Rasim Elmas kim peki? 1 Mayıs 1977’de Taksim’de katledilen onca insandan biri, sinema emekçisi.

Rasim Elmas’ın adı hiçbir zaman sokaklara verilmeyecek, yüzü ekranda görülmeyecek... Birgün’den Zeynep Kuray’ın röportajı olmasa, haberimiz bile olmayacaktı.
Şimdiyse karşımızda eski bir fotoğraf ve buruk bir acı: “Sanki gerçekten bir savaş olmuştu” diyor Gönül Hanım, o günün akşamı babasını aramak için gittiği Taksim’i anlatırken: “Her yer su ve kandı. İç çamaşırları, atletler, ceketler, ayakkabılar, çoraplar her yere saçılmıştı. Alanda bir vahşet yaşandığı belliydi. Ağzım açık kaldı ve çok korktum.”

Bu acı hatıralardan otuz üç yıl ve siz bu satırları okuduktan üç gün sonra, Taksim Meydanı ilk kez yeniden 1 Mayıs törenlerine açılacak. Sendikalar ve sivil toplum örgütleri, bu anlamlı güne hazırlanıyor.

Gönül Hanım, fotoğrafçıya parmağıyla Kazancı Yokuşu’ndaki o malum noktayı gösteriyor: “Her zaman rahmetle ve saygıyla andığım babam bize bir gelecek hazırlayamamıştı çünkü öldüğünde sadece 42 yaşındaydı”.

Onun acılarını bugün kim hatırlıyor?

***

33 yılda hem Dünya hem de Türkiye öyle bir değişti, her şey o kadar savruldu ki, insanın ağzı açık kalıyor.

Birkaç yıl önce, imza günü için gittiğim Antalya’da sohbet ettiğim liseli gençlerin “Batı Almanya” diye bir şeyden habersiz olduğunu fark edip şaşırmıştım.

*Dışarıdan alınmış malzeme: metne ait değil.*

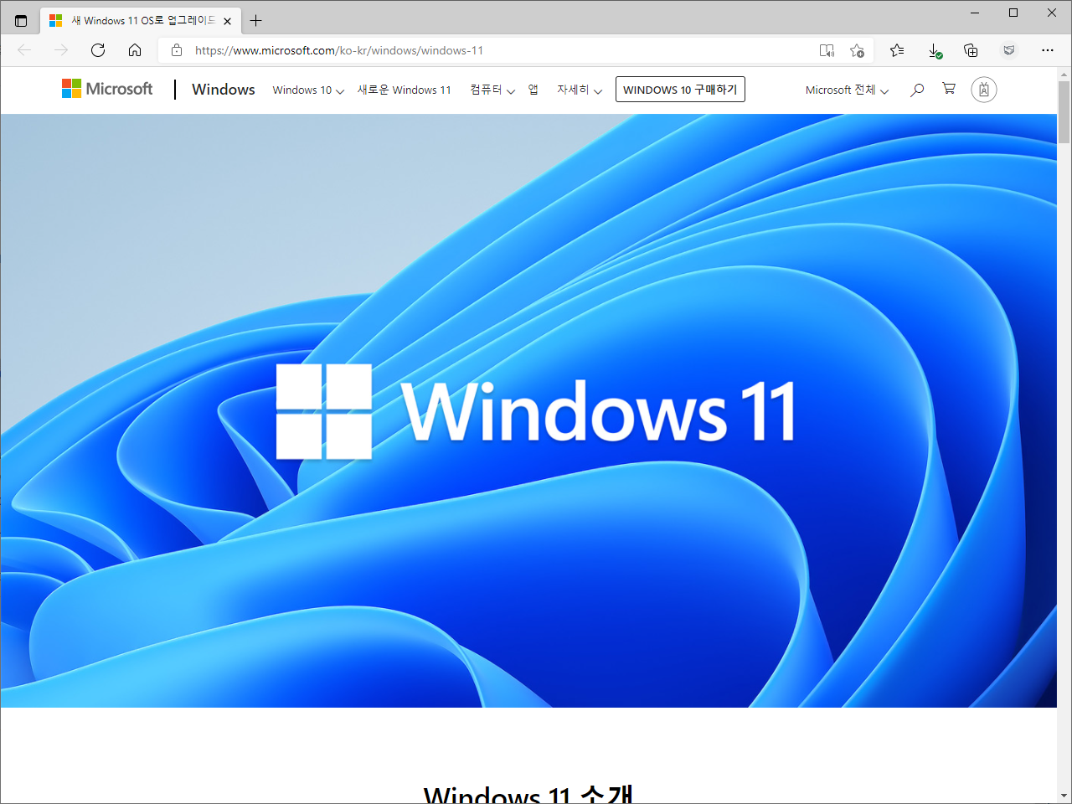1072x804 pixels.
Task: Open the Settings and more ellipsis menu
Action: [x=1047, y=50]
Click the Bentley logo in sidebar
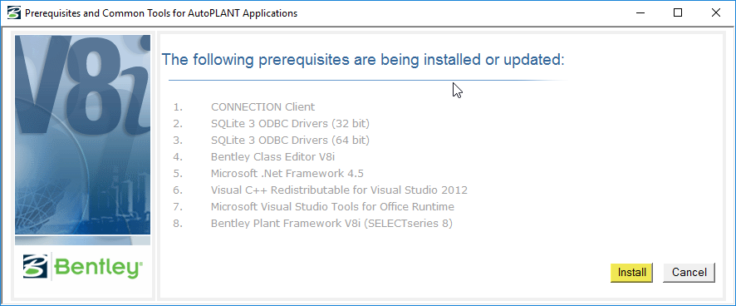The width and height of the screenshot is (736, 306). click(82, 266)
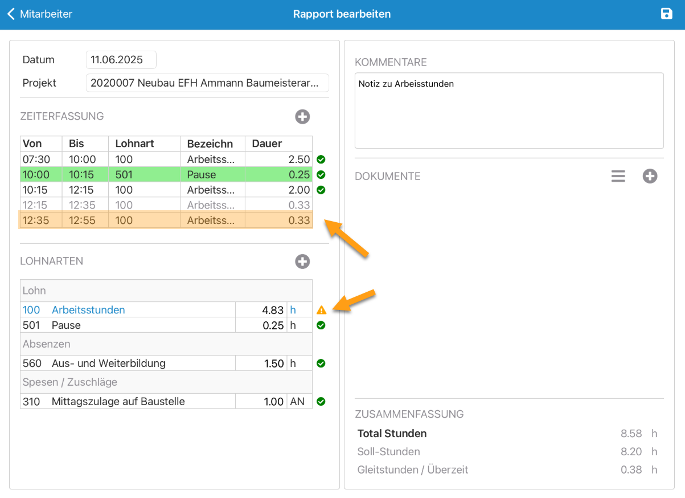This screenshot has height=498, width=685.
Task: Add new Lohnarten entry with plus icon
Action: 302,262
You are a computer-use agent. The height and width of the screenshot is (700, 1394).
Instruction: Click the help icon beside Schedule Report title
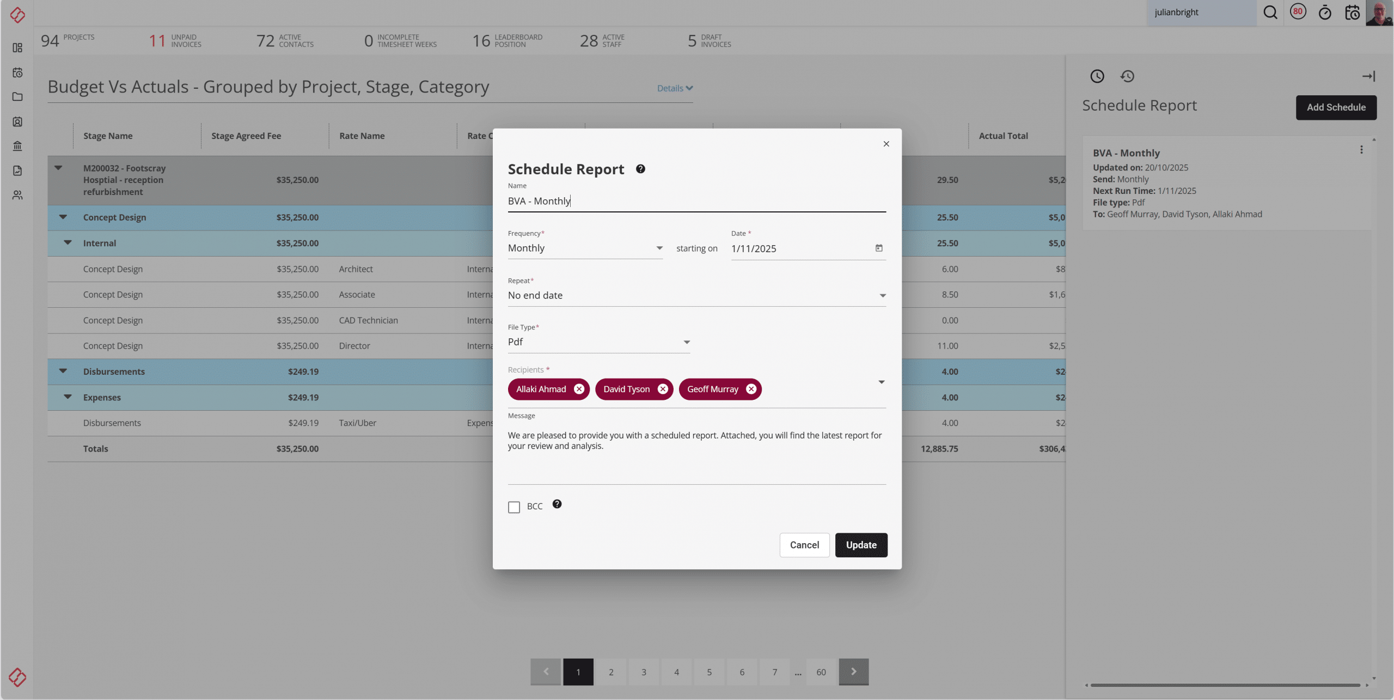pos(640,169)
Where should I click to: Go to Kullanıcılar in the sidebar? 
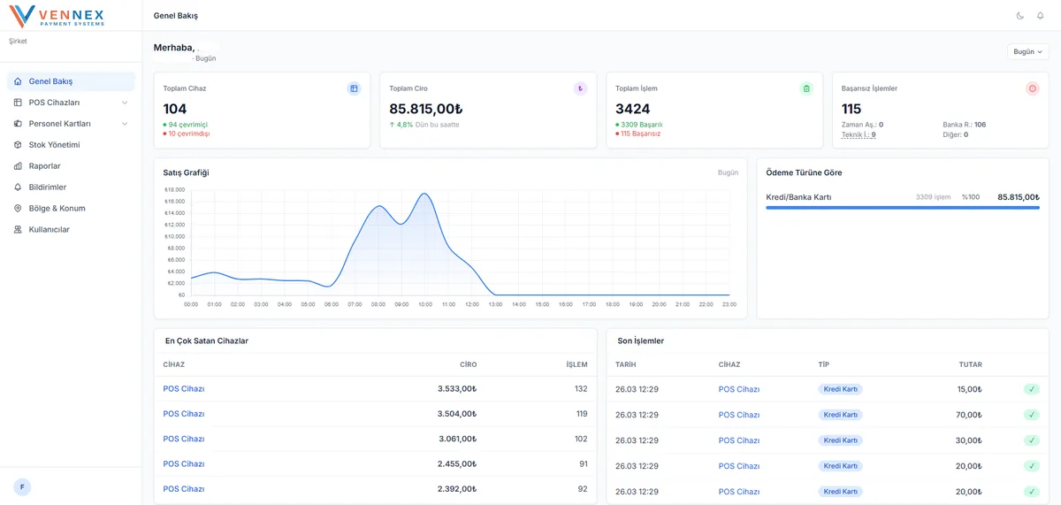click(49, 230)
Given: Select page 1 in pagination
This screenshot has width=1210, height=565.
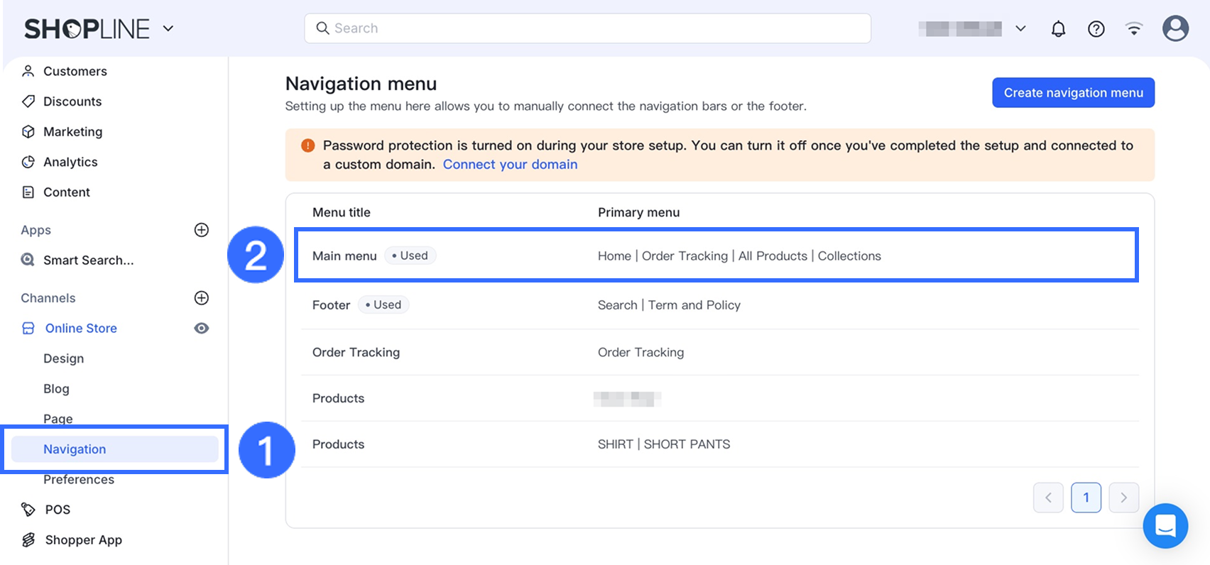Looking at the screenshot, I should coord(1086,498).
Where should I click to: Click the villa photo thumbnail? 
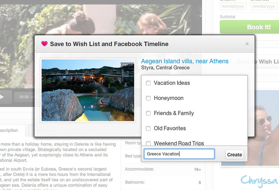(88, 90)
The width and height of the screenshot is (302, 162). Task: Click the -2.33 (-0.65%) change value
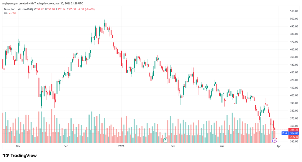click(x=85, y=9)
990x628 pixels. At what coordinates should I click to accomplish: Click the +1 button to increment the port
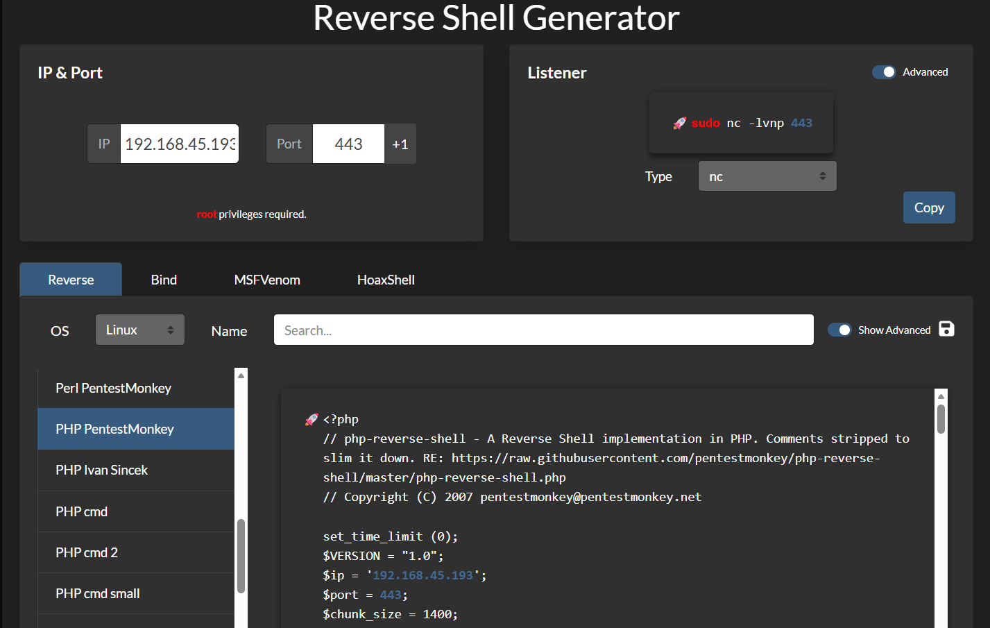[400, 143]
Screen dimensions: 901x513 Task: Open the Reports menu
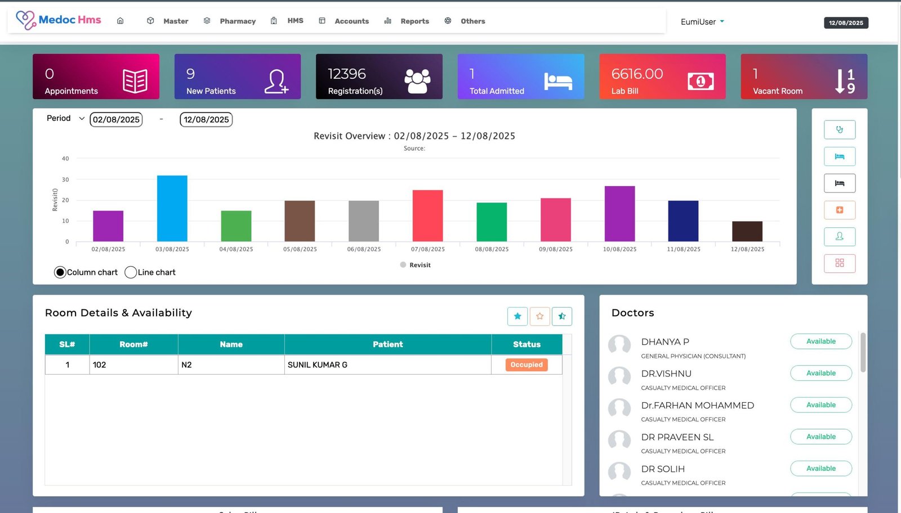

Sovyetler Birliği de en fazla Prusya gibi bir şeydi onlar için: Ancak öğretmen zoruyla baktıkları tarih kitabından bir sayfa...

İyi niyetli bir oyuncu kardeşimin “12 Eylül çok kötü olmuş, hele o zaman Deniz Gezmiş’lerin asılması falan...” dediğini de dün gibi hatırlıyorum.

Böyle şeylerle ne her karşılaştığımda anlıyorum ki, gündelik hayatımızda fark etmesek de tozu dumana katarak geçiyor zaman. Hafıza zayıflıyor, malum sandığımız şeyler bilinmez hale gelebiliyor. Buna tarihin en “başarılı” askeri darbelerinden 12 Eylül’ün etkisini, küresel teknoloji ve iletişimde yaşanan sıçramaları da eklersek, aradan geçen 33 yılın, mesela rahmetli babamın doğduğu 1947 ile 1980 arasındaki 33 yıldan kat kat uzun olduğunu fark edebiliriz.

Taksim, işte bu “ahval ve şeraitte” 1 Mayıs’a hazırlanıyor.

Meydan aynı meydan değil kuşkusuz. Kutlamalara katılacak insanların çoğu aynı insanlar değil. Ama aynı haklı talepler ve insanca dünya hasretiyle gidecekler, vaktiyle Gönül Hanım’dan babasını almış meydana. Artık her şeyin yalana dönüştüğü şu gösteri dünyasında gerçeğe bir kapı açabilmek için. Üzerlerinde aynı gökyüzüyle.